Лютый беспредел — страница 14 из 39

На самом деле оба понимали, что разногласия закончатся только после того, как один из них умрет. Каждый из двоих думал, что это будет не он. Сильва не собирался отпускать Рахмана. Осетина ждала смерть. Получив требуемую сумму, спортсмены намеревались обзавестись огнестрельным оружием и разгромить осетин. Тогда бы они подмяли под себя рынок и единолично контролировали прочие доходные места города. Таков был план Сильвы. Что касается Рахмана, то он жаждал отмщения и надеялся, что оно не за горами.

— Я подумаю, — сказал он.

— Так-то лучше, — кивнул Сильва. — Сейчас тебе пиццу принесут. Пива хочешь? Безалкогольного.

Рахман красноречиво скривился и спросил:

— Вина нет? Или лучше травы?

— Дурь не держим, — ответил Сильва с достоинством.

Это были последние фразы, которыми они обменялись.

Когда Рахману дали поесть и заперли его в комнате, он, передвигаясь задом по полу, добрался до паяльника, обхватил кончиками пальцев штепсель и с четвертой попытки сумел вогнать штырьки в отверстия розетки. Дальше дело пошло проще. Дав паяльнику накалиться, пленник взялся связанными руками за рукоятку и прожег ленты скотча, после чего они легко распались на расплавленные лохмотья.

Открыв окно, Рахман посмотрел вниз. Прямо под ним расстилался навес бокового входа. Окно находилось на третьем этаже, но навес значительно сокращал расстояние до земли.

Не колеблясь, Рахман принялся стаскивать маты и бросать их вниз. Он занимался этим до тех пор, пока не приготовил мягкую кучу для прыжка. Его не покидало опасение, что кто-нибудь явится на производимый им шум, однако «бульдоги» то ли отсутствовали, то ли были увлечены тренировкой. Одним словом, обошлось.

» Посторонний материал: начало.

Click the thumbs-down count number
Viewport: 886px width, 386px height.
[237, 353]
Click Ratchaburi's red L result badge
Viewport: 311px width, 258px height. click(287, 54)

Рахман сел на подоконник и свесил ноги вниз. На стоянку подъехала машина. Оттуда выбрался молодой человек с телефоном и открыл багажник, готовясь достать вещи. Рахман набрал полную грудь воздуха и прыгнул.

Он упал на гору матрасов боком и скатился на грязный снег. Было некогда определять, обошлось без переломов или нет. Слегка прихрамывая, Рахман подбежал к открытой машине, сел за руль и рванул с места. Некоторое время в зеркало было видно, как следом бежит владелец, размахивающий руками, а потом был поворот и фигурка преследователя исчезла из виду.

Подъехав к «Тереку», Рахман увидел, что рабочие уже начали закладку стеклянной стены кирпичной. Он вышел из машины и позвал охранников, которые сперва не поверили своим глазам, а потом бросились к нему со всех ног, оскальзываясь в подтаявшей жиже.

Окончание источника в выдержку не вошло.